Background: The efficacy of 5-fluorouracil (5FU)-based therapy, which remains the cornerstone of gastrointestinal cancer treatment, depends upon the expression of enzymes involved in pyrimidine metabolism, including thymidylate synthase (TS), dihydropyrimidine dehydrogenase (DPD), thymidine phosphorylase (TP), and orotate phosphoribosyltransferase (OPRT). We analyzed the expression of these genes in patients enrolled in the Adjuvant Chemotherapy Trial of S-1 for Gastric Cancer (ACTS-GC) and their possible roles as biomarkers for treatment outcomes. Methods: Formalin-fixed, paraffin-embedded specimens were available for 829 of a total of 1,059 (78.3 %) patients. TS, DPD, TP, and OPRT expression was measured by RT-PCR in manually microdissected tumor specimens and normalized to the reference gene, β-actin.

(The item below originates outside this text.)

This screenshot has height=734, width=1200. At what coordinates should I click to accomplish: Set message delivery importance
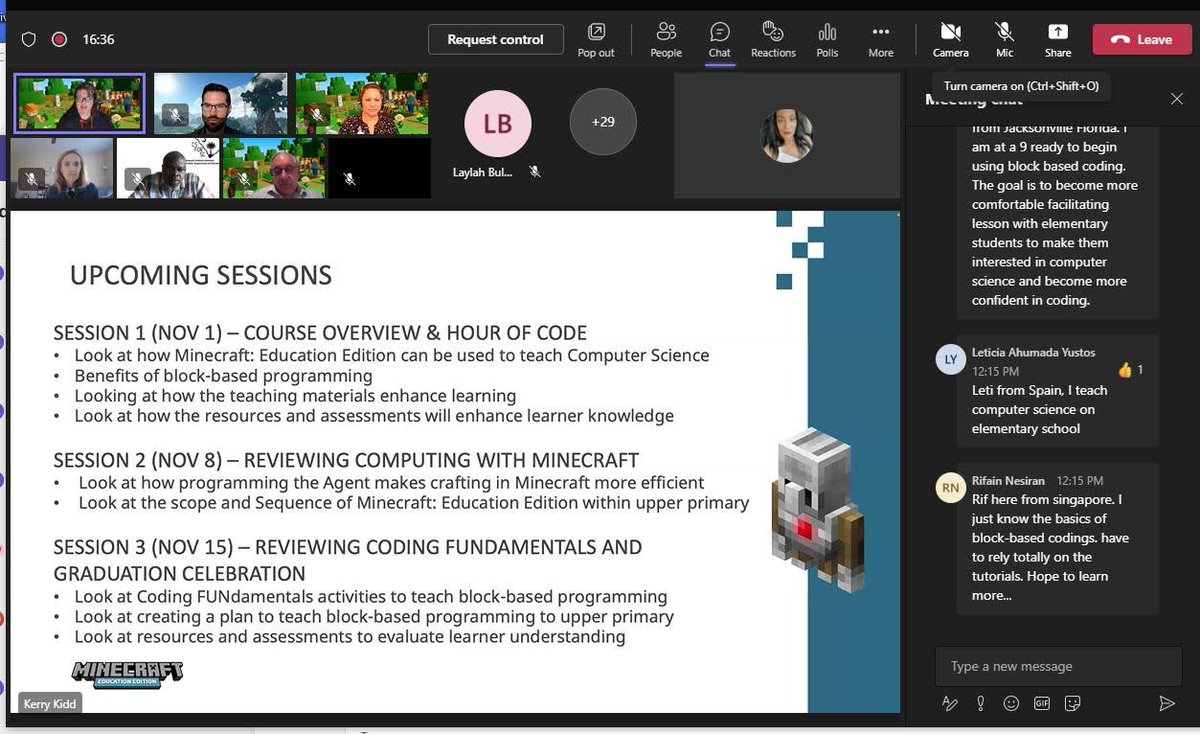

The expression level of each gene was categorized as low or high using cutoffs at the 33.3rd, 50th, or 66.7th percentiles. Results: The hazard ratio (HR) for overall survival (OS) after S-1 treatment versus surgery alone was significantly lower in high (>66.7th percentile; HR = 0.370; 95 % CI 0.221–0.619) compared to low (<66.7th percentile; HR = 0.757; 95 % CI 0.563–1.018) TS expression groups (P = 0.015). Similarly, the HR for OS after S-1 therapy versus surgery alone was significantly lower in high (>33.3rd percentile; HR = 0.520, 95 % CI 0.376–0.720) compared to low (<33.3rd percentile; HR = 0.848, 95 % CI 0.563–1.276) DPD expression groups (P = 0.065). There was no interaction between TP or OPRT expression and OS. Conclusions: This large biomarker study showed that high TS and DPD gene expression in tumors was associated with enhanced benefit from postoperative adjuvant S-1 treatment in gastric cancer. There was no interaction between TP and OPRT expression and S-1 treatment.